Another great podcast Paul and Jocelyn!
I've had one meal like that in my lifetime and have never forgotten it. It is worth what people will pay for it. Wouldn't you want to run a restaurant that served all permaculture polyculture 15+ food for $750/meal? Even better yet, your idea to charge $200 for an exquisite permaculture meal. This is something that requires momentum. As more people understand permaculture, more will be willing to pay for it.
Farmers making $500K per year on modest acreage practicing permaculture will create a flood of people who build soil, grow healthy food, and attact other people to the movement. It takes a lot of up front energy to learn and practice permaculture with the payback from hardscaping and perennial systems in the years to come.

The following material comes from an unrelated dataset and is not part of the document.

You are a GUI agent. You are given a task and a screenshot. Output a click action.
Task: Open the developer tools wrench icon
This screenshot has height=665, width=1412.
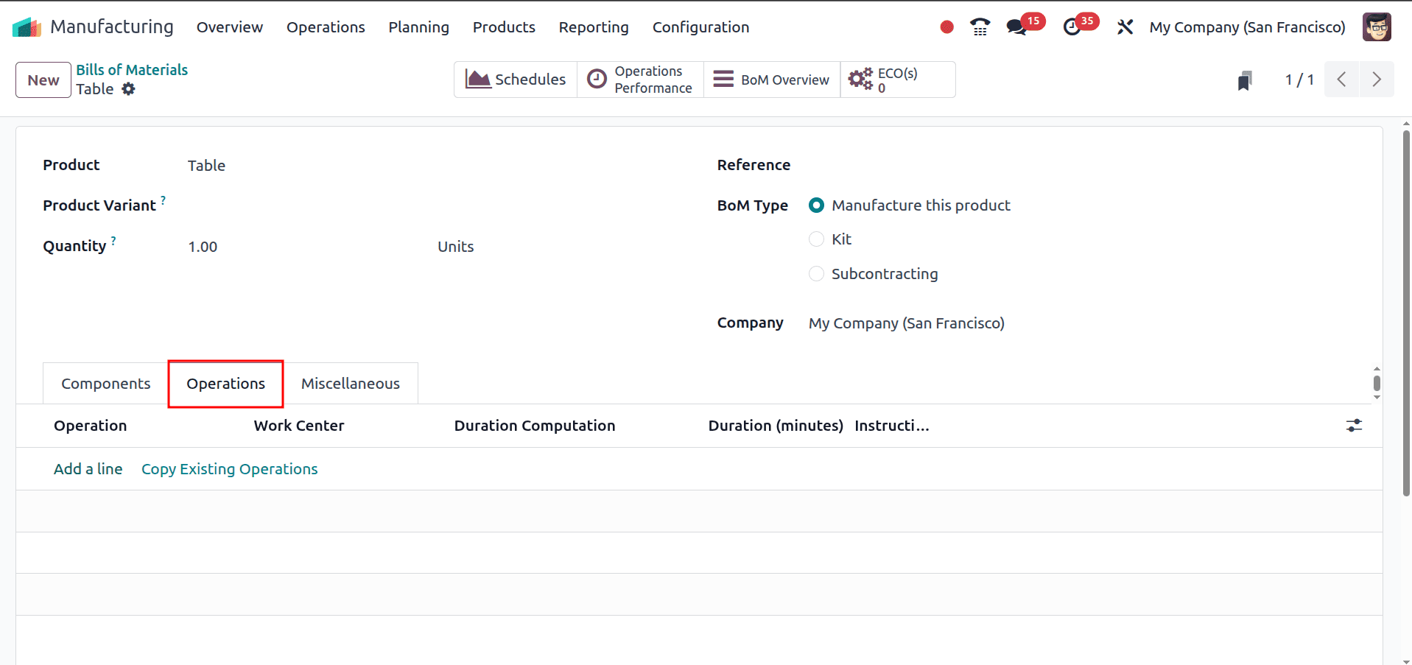click(1125, 27)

Put yourself in the shoes of someone with lots of time and no money, an 18 year old high school graduate. You have to decide how to put your time to the best use. If you find out permaculture farmers can do the right thing and make $500K, wouldn't that be a very attractive proposition? What if, instead, you find out you can be a permaculture farmer and make $10K per year and have no resources to grow your skills, teach others, or add more land under your stewardship? What is more likely to attract young, energetic talent? If you count only on the altruistic, permaculture will be a small footnote in the history of the productive use of land. Momentum will be built by attracting people through surplus (yes, profit).